Happy New Year – surely it has to be better than last year! I did my usual tradition of fixing mochi rice cakes for breakfast, considered by the Japanese a good luck food to start the year off right, if you don’t choke on the super-gooey things. For the first time I also fixed “toshikoshi” soba soup late on New Year’s Eve. Eating soba requires biting (breaking) the long soba noodles, symbolizing the breaking away from the old year. Yes, be gone 2020!
Of course I did the “o-souji” the last days of December. This is the “big clean” of the house to sweep away the old dirt —and get ready for the new! In Japanese Shinto belief, osouji is for deep cleaning the house to welcome the spirit of the new year. This is not just vacuuming and dusting, but cleaning everything that is not part of the normal cleaning routine—curtains, blinds, top of fridge, ceiling fan blades, light fixtures. It’s exhausting! It can also include getting rid of things you don’t use or are tired of. I don’t remember my mother doing much of this, but she did insist on changing the bedsheets on New Year’s Eve day. Osouji also symbolizes putting the past “dirt” behind you to start your life afresh.

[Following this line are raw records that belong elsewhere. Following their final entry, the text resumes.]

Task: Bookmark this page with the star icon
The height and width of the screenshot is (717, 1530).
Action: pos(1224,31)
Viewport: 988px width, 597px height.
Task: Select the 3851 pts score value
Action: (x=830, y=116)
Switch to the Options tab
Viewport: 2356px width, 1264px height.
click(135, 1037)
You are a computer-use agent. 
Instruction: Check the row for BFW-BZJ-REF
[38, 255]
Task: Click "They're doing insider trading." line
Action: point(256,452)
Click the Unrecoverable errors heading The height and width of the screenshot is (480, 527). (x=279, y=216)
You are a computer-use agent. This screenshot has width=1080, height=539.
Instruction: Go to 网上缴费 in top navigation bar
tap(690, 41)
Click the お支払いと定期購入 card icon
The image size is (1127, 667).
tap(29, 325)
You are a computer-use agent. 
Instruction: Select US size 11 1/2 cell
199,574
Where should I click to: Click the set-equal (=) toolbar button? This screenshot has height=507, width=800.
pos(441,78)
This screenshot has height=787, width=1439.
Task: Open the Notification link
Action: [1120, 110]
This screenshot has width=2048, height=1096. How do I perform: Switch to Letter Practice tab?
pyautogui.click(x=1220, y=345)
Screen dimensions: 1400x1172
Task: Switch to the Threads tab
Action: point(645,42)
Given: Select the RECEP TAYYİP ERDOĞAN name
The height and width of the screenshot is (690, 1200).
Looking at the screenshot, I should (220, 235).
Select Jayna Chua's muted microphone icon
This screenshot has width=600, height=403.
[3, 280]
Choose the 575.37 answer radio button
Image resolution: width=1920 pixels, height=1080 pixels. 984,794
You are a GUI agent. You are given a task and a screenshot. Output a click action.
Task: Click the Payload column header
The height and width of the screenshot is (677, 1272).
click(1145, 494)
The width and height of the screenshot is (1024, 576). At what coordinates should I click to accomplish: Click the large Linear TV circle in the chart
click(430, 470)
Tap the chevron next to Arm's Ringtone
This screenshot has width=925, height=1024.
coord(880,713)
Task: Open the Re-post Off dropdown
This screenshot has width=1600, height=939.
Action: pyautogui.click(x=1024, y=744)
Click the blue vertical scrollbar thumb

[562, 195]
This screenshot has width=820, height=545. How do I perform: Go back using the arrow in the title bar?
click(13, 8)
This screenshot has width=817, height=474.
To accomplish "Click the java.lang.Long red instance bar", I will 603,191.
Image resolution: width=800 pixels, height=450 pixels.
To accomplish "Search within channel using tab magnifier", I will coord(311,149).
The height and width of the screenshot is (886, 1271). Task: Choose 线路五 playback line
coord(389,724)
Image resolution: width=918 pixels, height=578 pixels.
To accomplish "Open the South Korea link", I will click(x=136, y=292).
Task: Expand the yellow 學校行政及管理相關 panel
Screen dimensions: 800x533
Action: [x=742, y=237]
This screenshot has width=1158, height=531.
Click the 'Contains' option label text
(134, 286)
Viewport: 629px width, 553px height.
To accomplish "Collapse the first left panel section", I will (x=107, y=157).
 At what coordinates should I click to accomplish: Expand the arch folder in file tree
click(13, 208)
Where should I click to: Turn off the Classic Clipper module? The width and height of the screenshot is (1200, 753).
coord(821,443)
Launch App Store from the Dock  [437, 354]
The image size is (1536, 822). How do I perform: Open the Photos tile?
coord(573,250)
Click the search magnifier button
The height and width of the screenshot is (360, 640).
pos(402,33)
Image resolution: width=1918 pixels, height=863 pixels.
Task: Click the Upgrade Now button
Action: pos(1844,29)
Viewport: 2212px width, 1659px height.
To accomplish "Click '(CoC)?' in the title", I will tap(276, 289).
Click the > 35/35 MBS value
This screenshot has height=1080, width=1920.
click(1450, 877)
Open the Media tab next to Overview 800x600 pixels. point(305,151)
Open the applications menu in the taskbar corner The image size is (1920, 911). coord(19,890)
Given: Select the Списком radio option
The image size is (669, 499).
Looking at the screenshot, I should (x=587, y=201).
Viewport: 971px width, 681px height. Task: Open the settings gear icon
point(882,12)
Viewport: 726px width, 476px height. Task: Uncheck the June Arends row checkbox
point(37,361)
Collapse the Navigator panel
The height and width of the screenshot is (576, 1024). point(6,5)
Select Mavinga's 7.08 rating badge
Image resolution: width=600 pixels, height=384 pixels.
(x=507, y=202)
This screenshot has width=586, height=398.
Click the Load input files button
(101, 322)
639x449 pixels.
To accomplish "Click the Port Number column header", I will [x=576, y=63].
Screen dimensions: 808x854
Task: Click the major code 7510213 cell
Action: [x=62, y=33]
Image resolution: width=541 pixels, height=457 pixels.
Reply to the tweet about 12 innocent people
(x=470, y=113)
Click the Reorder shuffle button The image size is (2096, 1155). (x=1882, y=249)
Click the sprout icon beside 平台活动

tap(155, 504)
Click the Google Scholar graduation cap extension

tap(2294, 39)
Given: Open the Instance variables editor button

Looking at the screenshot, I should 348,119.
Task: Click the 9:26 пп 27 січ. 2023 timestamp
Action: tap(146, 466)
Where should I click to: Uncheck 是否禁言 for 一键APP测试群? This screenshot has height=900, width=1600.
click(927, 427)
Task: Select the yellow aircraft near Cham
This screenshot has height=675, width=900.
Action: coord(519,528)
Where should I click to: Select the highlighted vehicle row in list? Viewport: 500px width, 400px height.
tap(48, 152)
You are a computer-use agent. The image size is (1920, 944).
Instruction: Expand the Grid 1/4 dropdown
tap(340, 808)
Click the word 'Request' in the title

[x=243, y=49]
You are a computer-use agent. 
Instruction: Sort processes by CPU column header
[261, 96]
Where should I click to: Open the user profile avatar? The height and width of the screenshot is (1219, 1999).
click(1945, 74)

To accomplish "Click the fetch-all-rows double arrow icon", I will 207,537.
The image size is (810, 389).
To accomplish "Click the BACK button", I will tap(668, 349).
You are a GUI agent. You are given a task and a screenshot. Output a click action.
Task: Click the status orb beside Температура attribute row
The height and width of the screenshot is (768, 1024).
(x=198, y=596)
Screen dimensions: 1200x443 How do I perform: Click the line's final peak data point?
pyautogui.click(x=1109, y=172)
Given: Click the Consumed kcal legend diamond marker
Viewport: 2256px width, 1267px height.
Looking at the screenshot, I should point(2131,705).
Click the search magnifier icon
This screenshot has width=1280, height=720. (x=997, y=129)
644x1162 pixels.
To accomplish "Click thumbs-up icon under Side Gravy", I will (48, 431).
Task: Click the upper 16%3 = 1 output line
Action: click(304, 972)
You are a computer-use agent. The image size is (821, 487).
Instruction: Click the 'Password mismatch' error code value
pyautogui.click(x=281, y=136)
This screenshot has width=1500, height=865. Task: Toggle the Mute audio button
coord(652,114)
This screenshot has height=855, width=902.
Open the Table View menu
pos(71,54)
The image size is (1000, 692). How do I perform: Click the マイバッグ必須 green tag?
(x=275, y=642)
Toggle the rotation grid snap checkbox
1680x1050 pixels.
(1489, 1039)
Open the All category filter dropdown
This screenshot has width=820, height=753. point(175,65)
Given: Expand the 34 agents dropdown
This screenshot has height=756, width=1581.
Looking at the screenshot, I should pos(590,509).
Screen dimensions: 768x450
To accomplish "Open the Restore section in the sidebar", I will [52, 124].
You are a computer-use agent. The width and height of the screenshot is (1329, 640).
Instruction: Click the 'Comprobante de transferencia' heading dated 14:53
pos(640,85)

While these New Year traditions won’t change anything, they do bring hope and the awareness that a fresh start is possible. During these especially trying and difficult times, this new year brings hope for good health as well as good luck, hope for a miracle that people will behave nicer and with respect for others, hope for the US to not be torn apart (even further) by poisonous politics. Wishful thinking, I know, but I’d be willing to eat more mochi rice cakes and keep finding things to clean if that would help. And I’ll be praying.